あるとき允翼さんのほうから同じ質問が降ってきた。
「オンマは何になるの?」
香理さんは一瞬答えに詰まった。
「言われたな、と。私は大学卒業後すぐに結婚して働いた経験がなかったので……。親が子に夢を問うことは、子どもから夢を問われることでもあるんだなと思いました」
いま、母は胸を張って答える。
「私は遺伝カウンセラー」
今年8月、允翼さんの姿はDO-IT Japanが主催するシンポジウムにあった。以前、質問する側だった允翼さんは、スカラー(肢体不自由、学習障がいのある学生)の道標として、質問に答える立場になっている。
東大先端科学技術研究センター内のホールの正面モニターいっぱいに允翼さんの顔が映し出される。
「大学受験の勉強って、いま思えばみたいなもの。だってそこに問題があるから、解くことができる。本当の勉強って問題そのものがどこにあるかを探さなければならない──」

[課題一覧]:
A. 本文によると、今年8月に允翼さんの姿があったのはどこですか。
B. 本文のうち、「今年8月、允翼さんの姿はDO」という語句を含む箇所から書き始め、「を探さなければならない──」」の語句までを、そのまま書き写してください。

[データセットの項目]
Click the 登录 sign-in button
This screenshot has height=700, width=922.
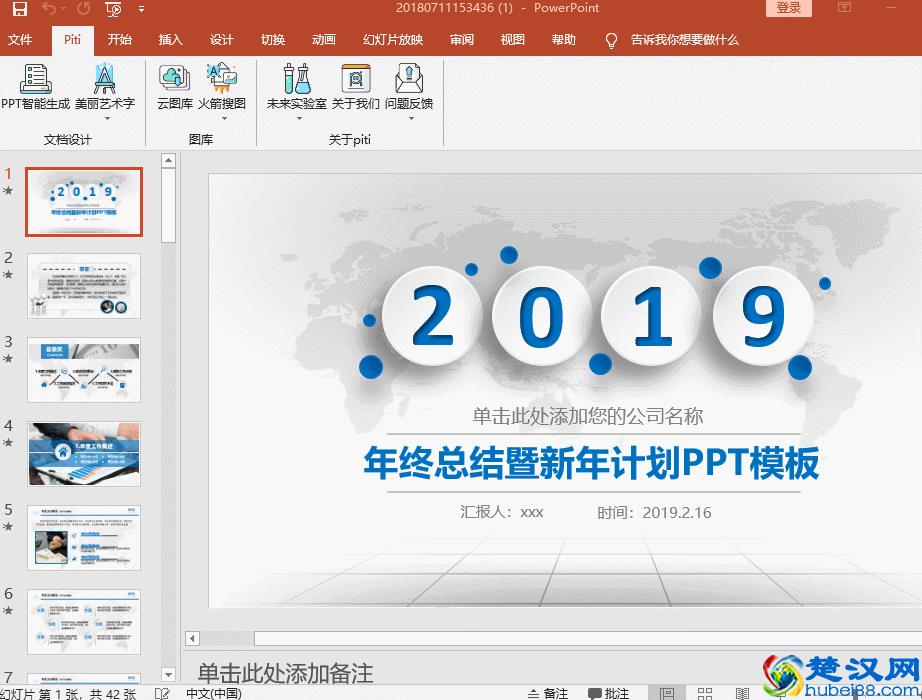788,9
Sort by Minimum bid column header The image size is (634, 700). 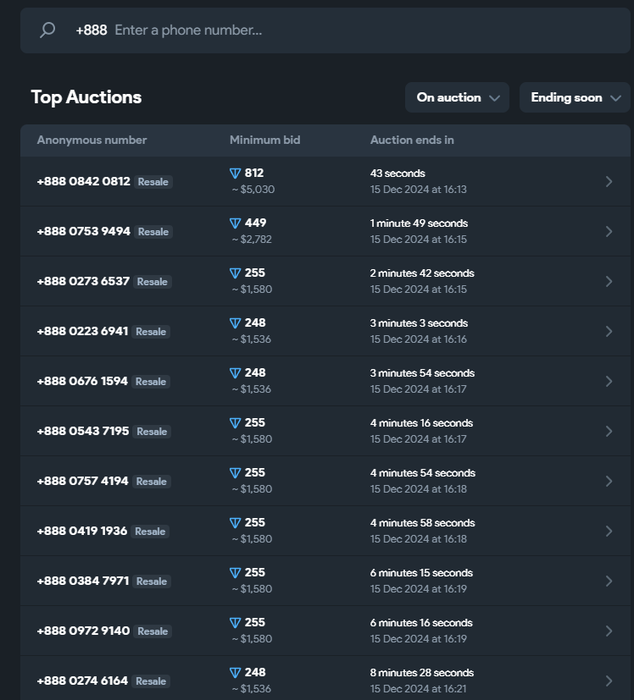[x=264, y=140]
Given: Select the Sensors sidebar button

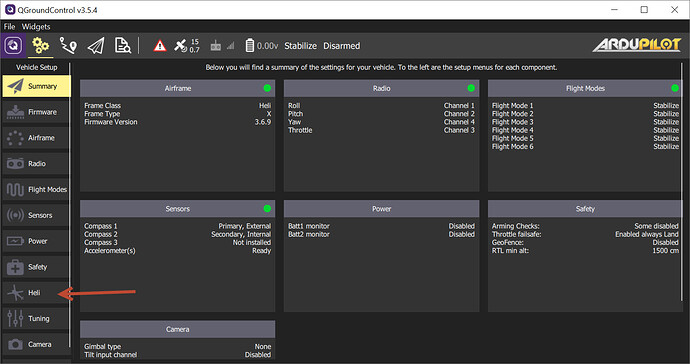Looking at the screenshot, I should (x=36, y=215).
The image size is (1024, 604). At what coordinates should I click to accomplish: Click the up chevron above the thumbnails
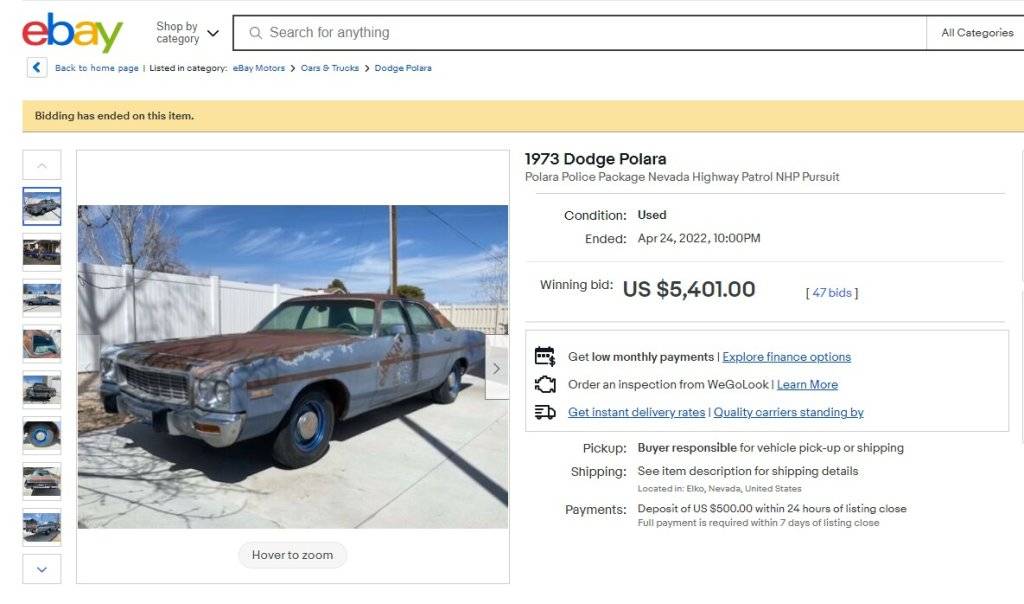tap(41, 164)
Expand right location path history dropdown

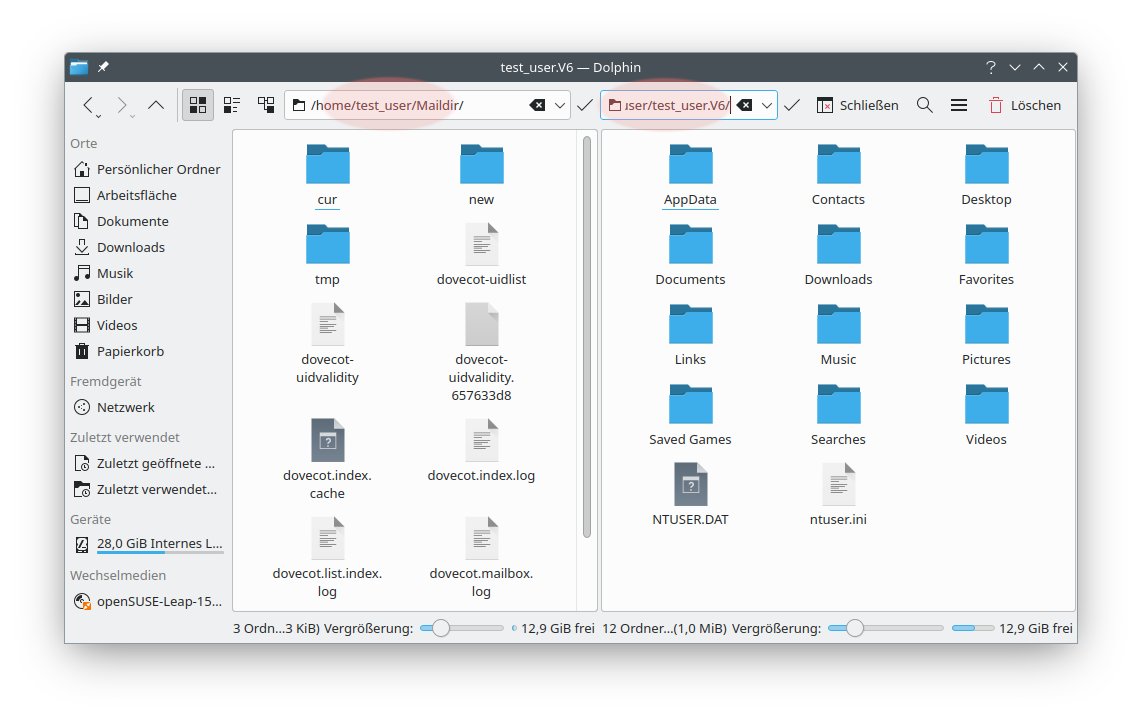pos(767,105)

[解答]:
A. DO-IT Japanが主催するシンポジウムです。

B.
今年8月、允翼さんの姿はDO-IT Japanが主催するシンポジウムにあった。以前、質問する側だった允翼さんは、スカラー(肢体不自由、学習障がいのある学生)の道標として、質問に答える立場になっている。
東大先端科学技術研究センター内のホールの正面モニターいっぱいに允翼さんの顔が映し出される。
「大学受験の勉強って、いま思えばみたいなもの。だってそこに問題があるから、解くことができる。本当の勉強って問題そのものがどこにあるかを探さなければならない──」